Advice for preventing infant & child food allergies

Paediatric Dietitian, Jennifer Douglas sheds some light on infant and child food allergies and what can be done to prevent them.
Food allergies can occur in infants, children, and adults. Most of us will know a friend or a friend's child that has a food allergy. In New Zealand, around 1 in 10 infants under the age of one year, around 4-8% of school-age children and 2-4% of adults will be affected. The incidence of food allergies has increased over the past few decades and there are a number of reasons for this.
Prevention of food allergies has been researched extensively over the last 10 years, but there is still much more to learn in terms of what could be done to reduce it in the western world. So, let's take a look at what food allergies actually are and what (if anything) can be done to prevent them.
WHAT ARE THE RISK FACTORS FOR FOOD ALLERGIES?
Food allergies can occur for any infant or child, with some starting later in adulthood. Some factors that increase the risk of food allergies are:
+ Eczema
+ Family history (eg sibling or parent) of food allergy, eczema, asthma or hayfever
WHAT ARE THE COMMON ALLERGEN FOODS?
The most common foods that cause an allergic reaction are cow’s milk, soy, egg, peanut, treenuts, sesame, wheat, fish and seafood, but your child can be allergic to any food.
WHAT ARE THE SYMPTOMS OR SIGNS OF FOOD ALLERGIES?
Food allergies occur when the body’s immune system sees a food as a threat and builds IgE antibodies against that food. Food allergy reactions normally occur within 30 minutes to 2 hours after ingestion of the food with varying signs and symptoms presenting.
MILD REACTION SIGNS
Mild to moderate reactions to look out for may include any one of the following:
+ Swelling of face, lips or eyes
+ Hives or welts on the skin
+ Tingling mouth
+ Abdominal pain
+ Vomiting
SEVERE REACTION SIGNS
Severe signs (including signs of anaphylaxis) to look out for may include any one of the following:
+ Difficult or noisy breathing
+ Swelling of the tongue
+ Swelling or tightness in the throat
+ Wheeze or persistent cough
+ Difficulty talking or hoarse voice
+ Persistent dizziness or collapse
+ Becoming pale and floppy
If your infant or child shows any of these symptoms, contact medical services immediately for help, and/or take them to your local emergency department.
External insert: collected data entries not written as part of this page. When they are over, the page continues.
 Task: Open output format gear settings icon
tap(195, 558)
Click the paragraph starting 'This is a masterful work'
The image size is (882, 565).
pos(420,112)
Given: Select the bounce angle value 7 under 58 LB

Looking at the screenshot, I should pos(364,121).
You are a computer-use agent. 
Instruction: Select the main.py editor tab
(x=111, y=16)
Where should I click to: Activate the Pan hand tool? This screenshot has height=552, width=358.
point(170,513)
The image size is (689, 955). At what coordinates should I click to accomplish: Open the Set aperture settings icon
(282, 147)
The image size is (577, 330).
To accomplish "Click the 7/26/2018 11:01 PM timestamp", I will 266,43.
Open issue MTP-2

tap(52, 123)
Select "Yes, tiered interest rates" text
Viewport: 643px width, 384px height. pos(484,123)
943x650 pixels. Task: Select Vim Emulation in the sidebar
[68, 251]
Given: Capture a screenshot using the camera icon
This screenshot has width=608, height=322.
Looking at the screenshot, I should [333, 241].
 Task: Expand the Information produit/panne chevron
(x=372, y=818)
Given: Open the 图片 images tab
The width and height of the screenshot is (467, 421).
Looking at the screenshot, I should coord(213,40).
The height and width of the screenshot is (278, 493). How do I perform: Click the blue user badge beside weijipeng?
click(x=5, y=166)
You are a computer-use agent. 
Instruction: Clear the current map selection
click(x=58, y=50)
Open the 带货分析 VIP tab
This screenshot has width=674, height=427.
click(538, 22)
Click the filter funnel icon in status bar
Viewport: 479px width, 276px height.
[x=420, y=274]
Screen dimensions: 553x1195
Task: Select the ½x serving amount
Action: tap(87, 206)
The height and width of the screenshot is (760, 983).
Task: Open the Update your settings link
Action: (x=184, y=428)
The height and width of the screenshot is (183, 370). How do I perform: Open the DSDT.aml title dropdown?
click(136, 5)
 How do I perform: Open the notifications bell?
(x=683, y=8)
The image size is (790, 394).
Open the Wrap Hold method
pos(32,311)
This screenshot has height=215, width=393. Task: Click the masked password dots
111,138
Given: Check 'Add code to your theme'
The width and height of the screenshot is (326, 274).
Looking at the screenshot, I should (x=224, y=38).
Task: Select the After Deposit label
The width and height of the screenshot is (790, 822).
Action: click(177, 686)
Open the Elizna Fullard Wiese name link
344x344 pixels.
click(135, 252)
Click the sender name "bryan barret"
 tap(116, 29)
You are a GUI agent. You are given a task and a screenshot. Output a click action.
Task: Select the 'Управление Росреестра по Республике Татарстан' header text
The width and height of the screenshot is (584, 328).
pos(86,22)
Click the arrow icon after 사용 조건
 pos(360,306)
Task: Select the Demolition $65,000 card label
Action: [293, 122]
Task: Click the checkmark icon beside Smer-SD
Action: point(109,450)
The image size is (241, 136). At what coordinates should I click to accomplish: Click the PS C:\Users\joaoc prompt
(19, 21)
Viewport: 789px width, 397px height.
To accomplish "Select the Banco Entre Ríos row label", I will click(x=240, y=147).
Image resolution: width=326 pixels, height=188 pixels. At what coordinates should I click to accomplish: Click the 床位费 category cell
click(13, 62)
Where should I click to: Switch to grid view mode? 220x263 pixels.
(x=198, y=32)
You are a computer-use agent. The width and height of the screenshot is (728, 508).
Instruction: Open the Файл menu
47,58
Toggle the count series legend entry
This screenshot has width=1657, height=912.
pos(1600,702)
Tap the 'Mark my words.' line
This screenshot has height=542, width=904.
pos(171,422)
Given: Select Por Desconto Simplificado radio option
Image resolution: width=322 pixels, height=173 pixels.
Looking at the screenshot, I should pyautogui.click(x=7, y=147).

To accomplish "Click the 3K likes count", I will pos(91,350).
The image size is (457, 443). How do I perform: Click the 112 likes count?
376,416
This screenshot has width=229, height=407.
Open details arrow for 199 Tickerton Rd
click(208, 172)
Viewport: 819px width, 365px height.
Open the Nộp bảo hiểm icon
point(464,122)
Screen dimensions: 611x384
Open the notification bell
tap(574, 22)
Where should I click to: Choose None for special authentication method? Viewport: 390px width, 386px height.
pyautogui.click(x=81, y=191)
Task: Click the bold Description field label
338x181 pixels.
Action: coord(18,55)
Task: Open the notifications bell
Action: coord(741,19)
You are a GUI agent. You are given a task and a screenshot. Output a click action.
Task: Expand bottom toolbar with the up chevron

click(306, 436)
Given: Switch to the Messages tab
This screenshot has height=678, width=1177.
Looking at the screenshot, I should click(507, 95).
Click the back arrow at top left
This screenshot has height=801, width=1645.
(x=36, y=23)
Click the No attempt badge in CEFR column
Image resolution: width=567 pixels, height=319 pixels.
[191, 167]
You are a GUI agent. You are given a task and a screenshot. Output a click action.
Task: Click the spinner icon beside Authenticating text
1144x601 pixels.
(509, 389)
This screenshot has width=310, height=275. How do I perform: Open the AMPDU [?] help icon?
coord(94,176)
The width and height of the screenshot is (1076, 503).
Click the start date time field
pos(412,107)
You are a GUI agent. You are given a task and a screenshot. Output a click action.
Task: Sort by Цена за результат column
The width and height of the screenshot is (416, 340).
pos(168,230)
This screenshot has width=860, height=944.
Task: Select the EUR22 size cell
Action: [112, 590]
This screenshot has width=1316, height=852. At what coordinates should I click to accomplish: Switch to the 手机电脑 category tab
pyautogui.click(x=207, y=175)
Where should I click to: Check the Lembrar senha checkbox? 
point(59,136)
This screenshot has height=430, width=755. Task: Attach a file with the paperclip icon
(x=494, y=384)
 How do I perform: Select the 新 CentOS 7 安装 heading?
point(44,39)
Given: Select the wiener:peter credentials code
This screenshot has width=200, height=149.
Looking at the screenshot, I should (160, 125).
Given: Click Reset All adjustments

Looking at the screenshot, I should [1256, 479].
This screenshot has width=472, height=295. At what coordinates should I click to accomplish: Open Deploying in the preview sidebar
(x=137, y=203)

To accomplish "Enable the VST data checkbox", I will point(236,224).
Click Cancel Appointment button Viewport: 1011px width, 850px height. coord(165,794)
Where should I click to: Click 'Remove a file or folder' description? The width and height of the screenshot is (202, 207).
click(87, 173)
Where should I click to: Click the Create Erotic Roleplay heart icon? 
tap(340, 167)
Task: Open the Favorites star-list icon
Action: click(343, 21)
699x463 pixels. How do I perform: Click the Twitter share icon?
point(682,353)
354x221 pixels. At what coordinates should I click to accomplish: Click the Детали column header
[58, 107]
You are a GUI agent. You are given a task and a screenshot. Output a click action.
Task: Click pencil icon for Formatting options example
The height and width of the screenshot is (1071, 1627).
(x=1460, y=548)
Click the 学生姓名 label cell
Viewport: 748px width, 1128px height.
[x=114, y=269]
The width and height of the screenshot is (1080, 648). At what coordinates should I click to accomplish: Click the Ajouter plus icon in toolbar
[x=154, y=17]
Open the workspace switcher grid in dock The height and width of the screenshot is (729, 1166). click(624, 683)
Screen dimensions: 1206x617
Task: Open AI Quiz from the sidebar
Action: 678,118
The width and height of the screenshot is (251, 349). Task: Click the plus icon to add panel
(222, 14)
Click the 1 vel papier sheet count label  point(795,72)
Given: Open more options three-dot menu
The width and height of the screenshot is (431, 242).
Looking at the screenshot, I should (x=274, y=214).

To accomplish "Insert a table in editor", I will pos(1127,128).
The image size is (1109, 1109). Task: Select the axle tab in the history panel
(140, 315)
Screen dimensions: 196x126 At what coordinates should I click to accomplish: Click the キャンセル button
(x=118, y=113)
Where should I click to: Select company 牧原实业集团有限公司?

"Most children with cow’s milk, soy, and egg allergens will outgrow the allergy by the time they are at school. However, fish, seafood, and nut allergies are more likely to extend into adulthood." |
HOW ARE FOOD ALLERGIES MANAGED?
Managing food allergies involves avoidance of the allergen food/s. It is possible that your child may tolerate some versions of that food allergen, such as the baked version, and in these cases they may continue to have this form of the food allergen within the diet. Your doctor will work in with your family to identify a time when or if the food allergen can be reintroduced into the diet again. Most children with cow’s milk, soy, and egg allergens will outgrow the allergy by the time they are at school. However, fish, seafood, and nut allergies are more likely to extend into adulthood. It is important that children who are avoiding whole food groups because of allergy symptoms have their growth and nutritional intake monitored regularly by a dietitian.
WHAT SHOULD I DO IN PREGNANCY TO PREVENT ALLERGIES DEVELOPING?
During pregnancy it is important to have a diverse diet that is high in fibre from wholegrains, fruit, and vegetables. There is no evidence to support avoidance of any allergen foods during pregnancy and pregnant woman should enjoy a wide variety of all foods. There is some evidence that a diet containing omega-3 fatty acids from oily fish eaten three times weekly may reduce the risk of eczema, but more research is needed in this area. There are also studies showing that taking probiotics during pregnancy may reduce the risk of eczema in infants, but other studies have shown no associated benefit, so the jury is still out on this one.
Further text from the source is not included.